Aus dem anfänglichen Stöhnen wurden laute Schreie, die von den Kabinenwänden widerschallten. Sie wechselten ein gutes Dutzend Mal den Ort in der luxuriös eingerichteten Kajüte, die über einen russischen Diwan, ein vergoldetes Waschbecken und eine gepolsterte Fensterbank verfügte.
Zum Schluss lag Marianne vornübergebeugt auf dem Schreibtisch an der Wand.
Sie hatte sämtliche Tuschefeder und Papierbögen heruntergefegt, hatte die Augen geschlossen und ließ sich mit Kraft durchnehmen. Sie klammerte sich mit beiden Händen an der Tischkante fest, während sie ihre runden Pobacken gegen Lassiters Lenden drückte und ihren breitschultrigen Geliebten laut anfeuerte.
»Noch ein bisschen!«, bettelte Marianne danach weiter. »Nur ein bisschen! Mir kommt’s gleich! Mir kommt es gleich, Lassiter!«
Ein Orkan peitschte einige Minuten darauf durch Mariannes Körper, fegte die letzte Beherrschung der jungen Texanerin davon, die sich vor Vergnügen in die Fingerknöchel biss und einen Höhepunkt nach dem anderen erlebte.
»Oh, Lassiter!«, seufzte Marianne und ließ auch ihm seine Freude. »Womit habe ich dich verdient … Womit habe ich diese Stunden verdient?«
Erschöpft und matt trug Lassiter sie zum Bett hinüber.
Er reichte ihr die Korsage, die sie zum dritten Mal in dieser Nacht anzog, und starrte an die verzierte Kabinendecke. Er lauschte den Maschinen, die unter ihnen rumorten und leise grollten.
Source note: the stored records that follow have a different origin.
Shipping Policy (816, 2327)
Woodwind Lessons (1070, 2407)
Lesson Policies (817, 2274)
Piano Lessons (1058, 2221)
»Steigst du in Fort Yukon aus?«, fragte Marianne und lächelte ihn von der Seite an. »Oder habe ich das Vergnügen einer Rückfahrt mit dir? Die Alaskan Sea geht jeden Freitag.«
Als hätte das Schiff das Schäferstündchen des Paares abgewartet, ächzte der Rumpf wieder. Der Flussdampfer fuhr nur noch mit halber Kraft.
»Vermutlich«, sagte Lassiter, der seine Anweisungen erst durch Ed Lamb erhalten würde. »Ich kann es dir noch nicht sagen.«
Halb enttäuscht und halb beglückt sprang Marianne auf und lief zum Kabinenfenster. Sie blickte auf die schroffen Felswände, die auf der Steuerbordseite vorüberzogen, und wickelte sich fröstelnd in die Bettdecke. »Du hast es gut, Lassiter. Du bist frei. Du kannst fahren, wohin du willst.«
»Freiheit ist ein hartes Brot«, entgegnete Lassiter und richtete sich im Bett auf. »Die meisten Männer in Alaska sind frei. Sie müssen sich durchschlagen, und wer es nicht schafft, bleibt auf der Strecke.« Er verschränkte die Hände im Schoß. »Du stellst dir die Freiheit zu romantisch vor.«
Verstohlen wischte sich Marianne eine Träne ab. »So spricht nur jemand, der sie hat.«
☆
Der Aufenthalt in Beaver betrug kaum eine Stunde.
Die Bediensteten der Alaska Commercial Company luden eine Fuhre Herrenbetten aus, die aus einer Lederhülle und einer gepolsterten Matte bestanden. Sie verteilten die Kisten am Steg und ließen sich den Empfang der Ware bestätigen.
Erst danach ging Ed Lamb an Bord.
Er war ein kleiner Mann mit listigen Augen und gewissenhaft gestutztem Bart. Er betrat den Rauchsalon der Alaskan Sea durch einen Nebeneingang, steuerte zielstrebig auf Lassiter zu und nannte das vereinbarte Codewort aus dem Telegramm.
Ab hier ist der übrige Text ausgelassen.